O setor de fundos de investimento encerrou o primeiro trimestre do ano com captação líquida (aplicações menos resgates) recorde para o período. Nos primeiros três meses de 2011, essas aplicações atraíram nada menos do que R$ 42,470 bilhões, 85% mais que os R$ 22,992 bilhões do mesmo período do ano passado. Os dados são da Associação Brasileira das Entidades dos Mercados Financeiro e de Capitais (Anbima).
O pagamento de impostos municipais e estaduais no início do ano favoreceu, e bastante, o setor. As carteiras chamadas de poder público – destinadas a receber recursos somente desse segmento – foram responsáveis por algo entre 40% e 50% dos R$ 42,470 bilhões que ingressaram no trimestre. Essas carteiras estão dispersas em várias categorias, mas a maior parte se concentra na renda fixa e nas aplicações de curto prazo.
Não por acaso, os fundos de renda fixa puxaram a captação do setor. A categoria – que engloba carteiras que podem aplicar em papéis prefixados – registrou entradas de R$ 39,890 bilhões no ano, dos quais R$ 7,695 bilhões apenas no mês de março. Em seguida ficaram os fundos curto prazo – que aplicam somente em papéis com prazo de vencimento em até 365 dias. Essas carteiras atraíram R$ 11,951 bilhões no trimestre, apesar dos resgates de R$ 73,06 milhões.

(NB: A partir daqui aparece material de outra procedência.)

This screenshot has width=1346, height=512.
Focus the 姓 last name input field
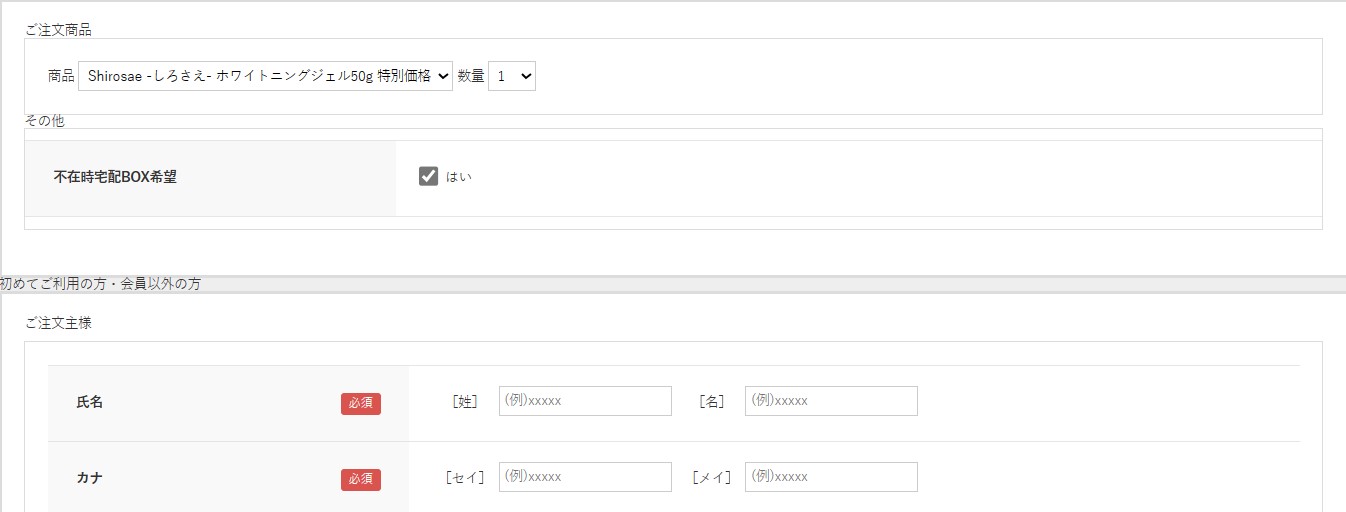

A forte captação em fundos voltados a Estados e municípios é efeito do próprio crescimento da economia, que faz com que a arrecadação cresça, lembra Carlos Massaru Takahashi, diretor-presidente da BB DTVM. "Com o setor de serviços e comércio andando mais, há mais impostos", diz. Além disso, na opinião dele, o ingresso de recursos mostra a profissionalização da gestão nas principais secretarias do país, trazendo um fluxo de caixa com regularidade maior.
Na avaliação de Takahashi, o mercado deverá continuar bastante volátil, o que deve seguir favorecendo a procura dos investidores pelas carteiras de renda fixa, e mesmo curto prazo. "Já o patrimônio dos fundos de renda variável e multimercados deve continuar oscilando."
Os números mostram que justamente os multimercados lideraram os resgates no trimestre, com saída líquida de R$ 20,142 bilhões, embora, em março, tenham captado R$ 2,200 bilhões. Vale lembrar, entretanto, que esses dados estão influenciados, segundo a Anbima, pela migração de um multimercado para a categoria renda fixa no valor aproximado de R$ 28 bilhões, em fevereiro. Já as carteiras de ações perdem no ano R$ 1,577 bilhão, mesmo após a captação de R$ 1,016 bilhão em março.
Os fundos DI, por sua vez, terminaram o trimestre com ingresso líquido de R$ 3,383 bilhões. O resultado foi positivo por conta da entrada de R$ 4,267 bilhões na categoria somente em março.
Em rentabilidade, alguns fundos de ações conseguiram retornos bem acima do Índice Bovespa em março. Segundo a Anbima, os fundos de dividendos renderam, em média, 4,31%, enquanto o Ibovespa teve alta de 1,79%. No ano, essas carteiras ganham 2,14% para uma queda de 1,04% do indicador. Os fundos "small caps", compostos por ações de menor liquidez, tiveram retorno médio de 3,55% em março, mas ainda registram perdas de 3,66% no ano.
Em março, todas as categorias de multimercados tiveram, em média, ganhos acima da variação de 0,92% do Certificado de Depósito Interfinanceiro (CDI, o juro interbancário que serve de referencial para as aplicações mais conservadoras). No ano, entretanto, a situação é diferente. Os multimercados macro – que definem as estratégias de investimento baseados em cenários macroeconômicos de médio e longo prazos – rendem 2,60%, em média, para 2,64% do CDI. Já os multimercados multigestor, que aplicam em mais de um fundo de gestores distintos, renderam 2,29% em média.